Hi,
I posted here about 8 months ago, describing a relationship I was in (on/off) with someone for 4 years who was extremely intense, then vanished , repeat.
The advice I received on this board was sage. It helped me to make a decision to leave. I still feel it's the right decision because relationship was highly unsettling, despite being bizarrely the best relationship in many other ways. If he hadn't been so elusive and non committal, it would have been perfect.
Anyway, despite seeing him only once or twice this entire year - I can't stop thinking about him. It's a case of digression - there's no progress whatsoever. Each day feels harder than the previous.
I open my eyes in bed every morning, he's there in my mind. I tell myself I'm going to push him out of my mind and do a little prayer for help. To no avail.
No matter what I'm doing, thoughts of him are spinning around my head. I realise that this is different from the past, in my 20s I would have moved on to the next relationship. However I can't do that now. I'm so broken. My marriage ended several years ago - due to ex being a serial adulterer. I thought this guy was a blessing but so wrong.

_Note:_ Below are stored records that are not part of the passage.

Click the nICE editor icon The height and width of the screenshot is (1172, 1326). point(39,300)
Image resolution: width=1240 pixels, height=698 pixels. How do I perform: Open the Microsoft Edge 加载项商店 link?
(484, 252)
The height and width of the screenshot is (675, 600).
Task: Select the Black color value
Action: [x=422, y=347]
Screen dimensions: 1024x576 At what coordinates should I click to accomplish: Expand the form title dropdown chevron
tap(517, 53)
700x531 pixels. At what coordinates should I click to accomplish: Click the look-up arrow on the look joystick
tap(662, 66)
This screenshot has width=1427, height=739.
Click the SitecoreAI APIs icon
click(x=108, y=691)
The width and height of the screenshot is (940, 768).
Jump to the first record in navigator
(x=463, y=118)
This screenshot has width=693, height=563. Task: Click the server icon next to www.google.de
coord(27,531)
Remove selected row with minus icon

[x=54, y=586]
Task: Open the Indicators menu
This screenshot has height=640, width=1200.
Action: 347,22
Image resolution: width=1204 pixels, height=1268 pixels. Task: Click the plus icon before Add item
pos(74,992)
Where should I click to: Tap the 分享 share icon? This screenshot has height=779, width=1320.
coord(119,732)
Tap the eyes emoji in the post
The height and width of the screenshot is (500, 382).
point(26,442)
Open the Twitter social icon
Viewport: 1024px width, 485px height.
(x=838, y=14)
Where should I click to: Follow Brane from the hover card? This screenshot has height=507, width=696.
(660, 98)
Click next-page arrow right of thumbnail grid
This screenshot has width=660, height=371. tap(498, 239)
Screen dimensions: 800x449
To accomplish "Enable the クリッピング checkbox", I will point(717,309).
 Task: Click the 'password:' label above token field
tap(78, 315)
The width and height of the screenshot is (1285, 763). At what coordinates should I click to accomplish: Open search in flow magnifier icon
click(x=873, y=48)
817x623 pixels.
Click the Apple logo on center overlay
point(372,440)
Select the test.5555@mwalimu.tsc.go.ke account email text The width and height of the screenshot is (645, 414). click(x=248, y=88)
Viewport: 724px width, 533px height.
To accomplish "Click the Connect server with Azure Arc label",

I found myself making the most appalling excuse to meet him briefly recently, which we did, and I could see he had moved on. He looked so well groomed, new clothes, slipped up and called me by another woman's name...Couldn't have been more obvious that he's in a new relationship. He made no attempts to stay in touch, other than a package he sent to me on my birthday in the summer, stating he thought about me and my children every day, and that if I ever needed to talk to him, he'd be there - "whether it's today, tomorrow, or in 10 years time"
Over the four years, i wrote countless emails to myself urging myself to leave him. I have been in therapy since January, with Mind. It's a good opportunity to offload but I don't feel any more settled, secure, happier.
The main thing is that I still can't stop obsessing about him. It stops me from doing the things I love - reading, etc.
Does anyone have any tips /advice for me? Time doesn't seem to be much of a healer right now.